* START Data for this task *

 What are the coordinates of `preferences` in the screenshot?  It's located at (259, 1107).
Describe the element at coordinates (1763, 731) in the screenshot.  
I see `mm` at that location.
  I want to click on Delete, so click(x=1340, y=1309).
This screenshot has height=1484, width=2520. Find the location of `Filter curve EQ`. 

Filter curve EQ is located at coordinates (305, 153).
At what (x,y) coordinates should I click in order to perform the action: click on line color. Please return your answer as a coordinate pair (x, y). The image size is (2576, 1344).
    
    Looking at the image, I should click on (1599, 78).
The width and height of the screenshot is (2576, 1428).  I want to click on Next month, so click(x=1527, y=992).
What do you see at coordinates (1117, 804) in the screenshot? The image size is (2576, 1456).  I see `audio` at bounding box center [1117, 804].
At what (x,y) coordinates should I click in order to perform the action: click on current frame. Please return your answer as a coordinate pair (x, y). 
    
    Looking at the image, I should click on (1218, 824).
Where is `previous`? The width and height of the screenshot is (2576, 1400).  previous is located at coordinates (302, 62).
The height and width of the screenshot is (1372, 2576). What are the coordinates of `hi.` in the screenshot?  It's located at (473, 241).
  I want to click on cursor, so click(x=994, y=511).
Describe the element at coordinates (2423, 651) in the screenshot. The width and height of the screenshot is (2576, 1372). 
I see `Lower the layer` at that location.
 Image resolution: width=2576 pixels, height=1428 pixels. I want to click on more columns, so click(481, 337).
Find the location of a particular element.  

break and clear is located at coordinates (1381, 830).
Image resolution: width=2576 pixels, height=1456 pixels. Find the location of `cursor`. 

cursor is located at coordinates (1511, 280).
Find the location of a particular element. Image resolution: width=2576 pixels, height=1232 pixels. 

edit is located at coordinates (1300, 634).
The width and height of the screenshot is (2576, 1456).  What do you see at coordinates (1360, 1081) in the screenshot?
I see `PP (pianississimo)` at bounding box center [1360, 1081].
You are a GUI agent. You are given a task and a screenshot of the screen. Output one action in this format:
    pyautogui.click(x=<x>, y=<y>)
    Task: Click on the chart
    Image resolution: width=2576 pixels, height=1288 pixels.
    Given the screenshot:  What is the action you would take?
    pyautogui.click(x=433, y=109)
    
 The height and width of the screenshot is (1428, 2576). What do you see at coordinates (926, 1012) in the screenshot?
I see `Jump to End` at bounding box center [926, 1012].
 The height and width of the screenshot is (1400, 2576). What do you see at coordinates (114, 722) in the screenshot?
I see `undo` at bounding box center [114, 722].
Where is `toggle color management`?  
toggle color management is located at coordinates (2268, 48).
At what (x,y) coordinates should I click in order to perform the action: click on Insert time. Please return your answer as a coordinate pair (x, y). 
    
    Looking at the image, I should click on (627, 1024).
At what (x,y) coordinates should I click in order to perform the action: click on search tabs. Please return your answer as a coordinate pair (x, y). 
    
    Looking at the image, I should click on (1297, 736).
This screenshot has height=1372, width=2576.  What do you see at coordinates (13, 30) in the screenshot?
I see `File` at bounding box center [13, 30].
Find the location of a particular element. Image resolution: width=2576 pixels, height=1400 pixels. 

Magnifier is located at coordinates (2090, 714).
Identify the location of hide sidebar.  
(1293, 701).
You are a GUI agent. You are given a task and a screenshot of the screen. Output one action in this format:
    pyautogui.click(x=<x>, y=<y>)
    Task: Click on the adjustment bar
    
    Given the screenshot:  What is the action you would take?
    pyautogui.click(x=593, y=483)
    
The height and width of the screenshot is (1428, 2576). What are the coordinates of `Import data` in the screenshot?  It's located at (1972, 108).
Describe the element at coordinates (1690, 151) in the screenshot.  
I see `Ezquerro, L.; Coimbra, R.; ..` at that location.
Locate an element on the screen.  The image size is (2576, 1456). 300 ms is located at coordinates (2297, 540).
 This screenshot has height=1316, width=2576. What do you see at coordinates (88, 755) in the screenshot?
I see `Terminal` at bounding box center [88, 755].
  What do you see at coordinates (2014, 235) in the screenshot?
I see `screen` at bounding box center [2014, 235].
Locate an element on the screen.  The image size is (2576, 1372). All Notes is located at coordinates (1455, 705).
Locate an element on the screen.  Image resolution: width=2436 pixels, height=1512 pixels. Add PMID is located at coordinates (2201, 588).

* END Data for this task *

■ **Instructions for the task**
Put every line of the items above into a Markdown table with two columns, Row and Text. Number the rows in order and skip blank lines.

■ **Solution for this problem**
| Row | Text |
|---|---|
| 1 |  What are the coordinates of `preferences` in the screenshot?  It's located at (259, 1107). |
| 2 | Describe the element at coordinates (1763, 731) in the screenshot.   |
| 3 | I see `mm` at that location. |
| 4 |   I want to click on Delete, so click(x=1340, y=1309). |
| 5 | This screenshot has height=1484, width=2520. Find the location of `Filter curve EQ`.  |
| 6 | Filter curve EQ is located at coordinates (305, 153). |
| 7 | At what (x,y) coordinates should I click in order to perform the action: click on line color. Please return your answer as a coordinate pair (x, y). The image size is (2576, 1344). |
| 8 |     Looking at the image, I should click on (1599, 78). |
| 9 | The width and height of the screenshot is (2576, 1428).  I want to click on Next month, so click(x=1527, y=992). |
| 10 | What do you see at coordinates (1117, 804) in the screenshot? The image size is (2576, 1456).  I see `audio` at bounding box center [1117, 804]. |
| 11 | At what (x,y) coordinates should I click in order to perform the action: click on current frame. Please return your answer as a coordinate pair (x, y).  |
| 12 |     Looking at the image, I should click on (1218, 824). |
| 13 | Where is `previous`? The width and height of the screenshot is (2576, 1400).  previous is located at coordinates (302, 62). |
| 14 | The height and width of the screenshot is (1372, 2576). What are the coordinates of `hi.` in the screenshot?  It's located at (473, 241). |
| 15 |   I want to click on cursor, so click(x=994, y=511). |
| 16 | Describe the element at coordinates (2423, 651) in the screenshot. The width and height of the screenshot is (2576, 1372).  |
| 17 | I see `Lower the layer` at that location. |
| 18 |  Image resolution: width=2576 pixels, height=1428 pixels. I want to click on more columns, so click(481, 337). |
| 19 | Find the location of a particular element.   |
| 20 | break and clear is located at coordinates (1381, 830). |
| 21 | Image resolution: width=2576 pixels, height=1456 pixels. Find the location of `cursor`.  |
| 22 | cursor is located at coordinates (1511, 280). |
| 23 | Find the location of a particular element. Image resolution: width=2576 pixels, height=1232 pixels.  |
| 24 | edit is located at coordinates (1300, 634). |
| 25 | The width and height of the screenshot is (2576, 1456).  What do you see at coordinates (1360, 1081) in the screenshot? |
| 26 | I see `PP (pianississimo)` at bounding box center [1360, 1081]. |
| 27 | You are a GUI agent. You are given a task and a screenshot of the screen. Output one action in this format: |
| 28 |     pyautogui.click(x=<x>, y=<y>) |
| 29 |     Task: Click on the chart |
| 30 |     Image resolution: width=2576 pixels, height=1288 pixels. |
| 31 |     Given the screenshot:  What is the action you would take? |
| 32 |     pyautogui.click(x=433, y=109) |
| 33 |  The height and width of the screenshot is (1428, 2576). What do you see at coordinates (926, 1012) in the screenshot? |
| 34 | I see `Jump to End` at bounding box center [926, 1012]. |
| 35 |  The height and width of the screenshot is (1400, 2576). What do you see at coordinates (114, 722) in the screenshot? |
| 36 | I see `undo` at bounding box center [114, 722]. |
| 37 | Where is `toggle color management`?   |
| 38 | toggle color management is located at coordinates (2268, 48). |
| 39 | At what (x,y) coordinates should I click in order to perform the action: click on Insert time. Please return your answer as a coordinate pair (x, y).  |
| 40 |     Looking at the image, I should click on (627, 1024). |
| 41 | At what (x,y) coordinates should I click in order to perform the action: click on search tabs. Please return your answer as a coordinate pair (x, y).  |
| 42 |     Looking at the image, I should click on (1297, 736). |
| 43 | This screenshot has height=1372, width=2576.  What do you see at coordinates (13, 30) in the screenshot? |
| 44 | I see `File` at bounding box center [13, 30]. |
| 45 | Find the location of a particular element. Image resolution: width=2576 pixels, height=1400 pixels.  |
| 46 | Magnifier is located at coordinates (2090, 714). |
| 47 | Identify the location of hide sidebar.   |
| 48 | (1293, 701). |
| 49 | You are a GUI agent. You are given a task and a screenshot of the screen. Output one action in this format: |
| 50 |     pyautogui.click(x=<x>, y=<y>) |
| 51 |     Task: Click on the adjustment bar |
| 52 |     Given the screenshot:  What is the action you would take? |
| 53 |     pyautogui.click(x=593, y=483) |
| 54 | The height and width of the screenshot is (1428, 2576). What are the coordinates of `Import data` in the screenshot?  It's located at (1972, 108). |
| 55 | Describe the element at coordinates (1690, 151) in the screenshot.   |
| 56 | I see `Ezquerro, L.; Coimbra, R.; ..` at that location. |
| 57 | Locate an element on the screen.  The image size is (2576, 1456). 300 ms is located at coordinates (2297, 540). |
| 58 |  This screenshot has height=1316, width=2576. What do you see at coordinates (88, 755) in the screenshot? |
| 59 | I see `Terminal` at bounding box center [88, 755]. |
| 60 |   What do you see at coordinates (2014, 235) in the screenshot? |
| 61 | I see `screen` at bounding box center [2014, 235]. |
| 62 | Locate an element on the screen.  The image size is (2576, 1372). All Notes is located at coordinates (1455, 705). |
| 63 | Locate an element on the screen.  Image resolution: width=2436 pixels, height=1512 pixels. Add PMID is located at coordinates (2201, 588). |